Aim of the task
According to the passage, from which news outlet did the author obtain the information about the request to reopen the case?

Assange admitted to the acts he is accused of, and it wasn’t some “jailhouse confession” to a cellmate. He did it on television. It’s in the public record. Heck, you can Google it if you want to. The only thing that is going to keep him out of a Swedish jail at this point is continued flight. Just for sheer arrogant hubris, for the ultimate in sexist chutzpah, the Supreme Court should order him chucked on the next plane to Stockholm.
Someday, the heavens willing, it will finally sink in to Assange’s rabid fans that the United States doesn’t need to do anything to Assange. Why should we bother pursuing him? He’s already destroyed WikiLeaks and destroyed his hard-won credibility. And he did it all without any help from us. Thanks to Assange and his blind faithful, WikiLeaks is now a footnote to history. After all, this request to reopen the case was so unimportant, it’s not on any of my headline services. I had to get the information from Fox News, of all places, because it still hasn’t hit The Guardian, The London Times or the BBC international services, as of 10 a.m. Eastern U.S. time.
Moving over to the really important stuff….the United States military court has refused a motion by Bradley Manning’s attorneys to dismiss some of the charges against him. This was the expected outcome when the motion was filed. Manning’s case will unwind over months, probably taking us into 2013 before any final verdict is decided. Justice delayed is justice denied, but so is justice rushed.

[Collected data]
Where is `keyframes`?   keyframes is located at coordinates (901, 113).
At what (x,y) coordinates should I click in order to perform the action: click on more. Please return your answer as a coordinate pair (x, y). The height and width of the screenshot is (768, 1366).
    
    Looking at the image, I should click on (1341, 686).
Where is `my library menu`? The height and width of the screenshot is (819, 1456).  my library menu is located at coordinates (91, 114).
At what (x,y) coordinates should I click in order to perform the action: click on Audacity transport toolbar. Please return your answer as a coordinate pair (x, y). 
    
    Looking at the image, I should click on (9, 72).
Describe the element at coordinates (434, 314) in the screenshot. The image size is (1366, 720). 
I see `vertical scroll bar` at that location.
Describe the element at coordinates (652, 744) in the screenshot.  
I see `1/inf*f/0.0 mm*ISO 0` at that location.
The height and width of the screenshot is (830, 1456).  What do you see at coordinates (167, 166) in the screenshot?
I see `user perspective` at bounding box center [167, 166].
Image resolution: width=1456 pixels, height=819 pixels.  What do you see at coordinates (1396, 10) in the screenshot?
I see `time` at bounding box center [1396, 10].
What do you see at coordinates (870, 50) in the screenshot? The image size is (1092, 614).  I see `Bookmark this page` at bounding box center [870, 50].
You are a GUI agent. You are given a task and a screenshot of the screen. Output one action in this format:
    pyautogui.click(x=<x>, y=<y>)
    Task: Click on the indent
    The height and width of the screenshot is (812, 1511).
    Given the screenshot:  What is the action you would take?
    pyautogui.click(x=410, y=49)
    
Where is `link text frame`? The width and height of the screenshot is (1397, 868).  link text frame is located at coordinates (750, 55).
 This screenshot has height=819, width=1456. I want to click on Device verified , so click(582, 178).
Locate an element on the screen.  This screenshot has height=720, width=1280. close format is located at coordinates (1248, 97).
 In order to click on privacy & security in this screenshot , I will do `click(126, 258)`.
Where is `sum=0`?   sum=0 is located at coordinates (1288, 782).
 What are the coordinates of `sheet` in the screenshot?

Problem solution
Fox News.